昭和の慣習から脱却できない組織が見落としているリスク

「とりあえず研磨」主義による損失

図面を見るたびに「とりあえず研磨」をルーティン化している現場は、総じてコストダウン意識も低いです。
その背景には「多少高くても安定納入が最優先」といった意識が根強くあります。

実際、サプライヤー側からすれば、「研磨工程追加=単価アップ=リードタイム延長」につながります。
結果として、調達購買部門は「サプライヤーチェンジ」や「コスト競争力低下」に悩まされます。

海外サプライヤーとの公平な比較が難しくなる

ベトナムや中国、タイなど新興国の加工業者は「研磨レス」を前提に相見積を取ってくるケースが増えました。
日本独自の“過剰品質”が、国際競争上のデメリットにつながる場面も出ています。

調達(バイヤー)側は常に、「現場品質」と「グローバル基準」のバランスを意識して見直しをかけなければなりません。

具体的な現場改革の進め方

1. 図面標準・公差表の棚卸し

部品図面に記載される全はめあい公差をリスト化し、「目的」「現状の加工方法」「要求精度」「不良発生率」などを可視化します。
これによって、「思い込み設計」の横行や、「昔の使い回し図面によるムダな研磨工程」を発見できます。

2. 部署横断型のPJチーム化

調達・設計・生産技術・現場・品質保証が合同で“研磨レス検討PJ”を組成します。
図面1枚ごとに、
– 「現場の設備能力ならここまで精度保証可能」
– 「ここは従来通り研磨付き」
– 「旋削のみで十分」
などの区分けを徹底することが重要です。

3. サプライヤーQCD会議の実施

協力会社(外注先)と定期的に「QCD(品質・コスト・納期)会議」を実施することで、「測定データ」や「加工不具合情報」などのフィードバックを設計部門へ還元します。
これが設計のアップデートや標準の書き換えに直結します。

バイヤー、サプライヤーそれぞれの立場でのポイント

調達購買(バイヤー)としてのチェックリスト

– 部品表・発注仕様に過剰な精度を安易に入れていないか?
– サプライヤーの加工現場・設備能力を直接ヒアリングしているか?
– 研磨レス提案時に、品質保証の新基準や自己検査体制を整えているか?

サプライヤー(加工メーカー)としての戦略

– 「研磨レス実現可能です」と能動的に提案することで、同業他社との差別化ができる
– フロント工程のみで寸法保証できる場合、リードタイム短縮・コスト提案によってバイヤーの評価が上がる
– 不良時のリスク管理や再発防止プランをプリセットしておくことで信頼構築

最新トレンドと将来像:自動化との親和性とDX推進

旋削加工や仕上げ精度の「全自動測定」や「プロセス内寸法補正」など、設備IoTやAI技術の導入が進んでいます。
この流れの中で「はめあいの管理精度」自体も工程内保証へシフトしつつあり、従来の保守的な品質管理では時代遅れとなるリスクがあります。
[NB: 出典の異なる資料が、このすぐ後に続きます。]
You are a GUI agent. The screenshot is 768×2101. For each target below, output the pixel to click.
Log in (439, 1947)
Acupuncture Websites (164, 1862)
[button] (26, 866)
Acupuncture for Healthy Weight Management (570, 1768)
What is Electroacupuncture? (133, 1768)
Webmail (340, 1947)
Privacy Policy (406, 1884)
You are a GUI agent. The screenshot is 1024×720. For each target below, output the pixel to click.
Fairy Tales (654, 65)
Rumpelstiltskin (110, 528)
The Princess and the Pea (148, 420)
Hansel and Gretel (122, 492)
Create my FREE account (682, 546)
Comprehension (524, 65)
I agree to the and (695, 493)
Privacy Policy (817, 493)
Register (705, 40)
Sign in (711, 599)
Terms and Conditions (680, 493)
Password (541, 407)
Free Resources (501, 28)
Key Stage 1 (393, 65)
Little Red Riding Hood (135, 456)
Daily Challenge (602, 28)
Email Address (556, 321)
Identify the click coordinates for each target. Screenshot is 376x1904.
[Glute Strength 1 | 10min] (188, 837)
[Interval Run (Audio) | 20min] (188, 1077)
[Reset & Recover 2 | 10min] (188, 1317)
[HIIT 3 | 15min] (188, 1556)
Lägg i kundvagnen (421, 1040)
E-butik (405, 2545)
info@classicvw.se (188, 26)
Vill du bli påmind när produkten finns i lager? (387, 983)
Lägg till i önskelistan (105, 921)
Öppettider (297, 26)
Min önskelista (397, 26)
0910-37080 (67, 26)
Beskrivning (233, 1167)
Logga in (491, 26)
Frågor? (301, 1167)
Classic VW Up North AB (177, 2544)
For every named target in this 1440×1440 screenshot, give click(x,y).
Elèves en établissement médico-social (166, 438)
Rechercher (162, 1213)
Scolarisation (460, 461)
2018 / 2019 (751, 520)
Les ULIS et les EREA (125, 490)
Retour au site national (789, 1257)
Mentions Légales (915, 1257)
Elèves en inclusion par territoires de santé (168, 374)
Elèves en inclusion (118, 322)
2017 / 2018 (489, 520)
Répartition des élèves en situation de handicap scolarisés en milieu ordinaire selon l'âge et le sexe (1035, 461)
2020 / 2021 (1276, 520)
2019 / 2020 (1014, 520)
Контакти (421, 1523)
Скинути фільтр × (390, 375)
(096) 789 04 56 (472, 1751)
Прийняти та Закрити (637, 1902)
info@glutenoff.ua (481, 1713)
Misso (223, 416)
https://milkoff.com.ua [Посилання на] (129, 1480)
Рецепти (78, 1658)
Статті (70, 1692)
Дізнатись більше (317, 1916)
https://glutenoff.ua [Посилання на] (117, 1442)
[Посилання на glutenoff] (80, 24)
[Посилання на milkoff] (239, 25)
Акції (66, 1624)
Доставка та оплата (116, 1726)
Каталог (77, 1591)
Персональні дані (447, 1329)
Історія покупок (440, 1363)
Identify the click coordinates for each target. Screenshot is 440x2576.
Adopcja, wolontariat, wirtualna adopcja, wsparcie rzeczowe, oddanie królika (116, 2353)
また、設計段階で「加工容易性設計(DFM)」や「コストエンジニアリング」を織り込むことで、工場全体が“省工程・高効率”化の新たなスタンダードとなりつつあるのです。

まとめ:今こそ「はめあい選定DX」で競争力を創出しよう

ISO286のはめあい選定見直しと研磨レス実現は、単なるコストダウン施策ではありません。
設計―生産―調達―品質、組織全体の思想・仕組み・連携を変え、「余白(ムダ)」を削ることで真の国際競争力が生まれます。
これまで「当たり前」と信じてきた公差指示や研磨工程――今こそ、その一つ一つにクリティカルな問いを投げかけ、現場発の強い改革を推進していきましょう。

現場を知る皆さんの挑戦が、明日の日本の製造業をアップデートする原動力となります。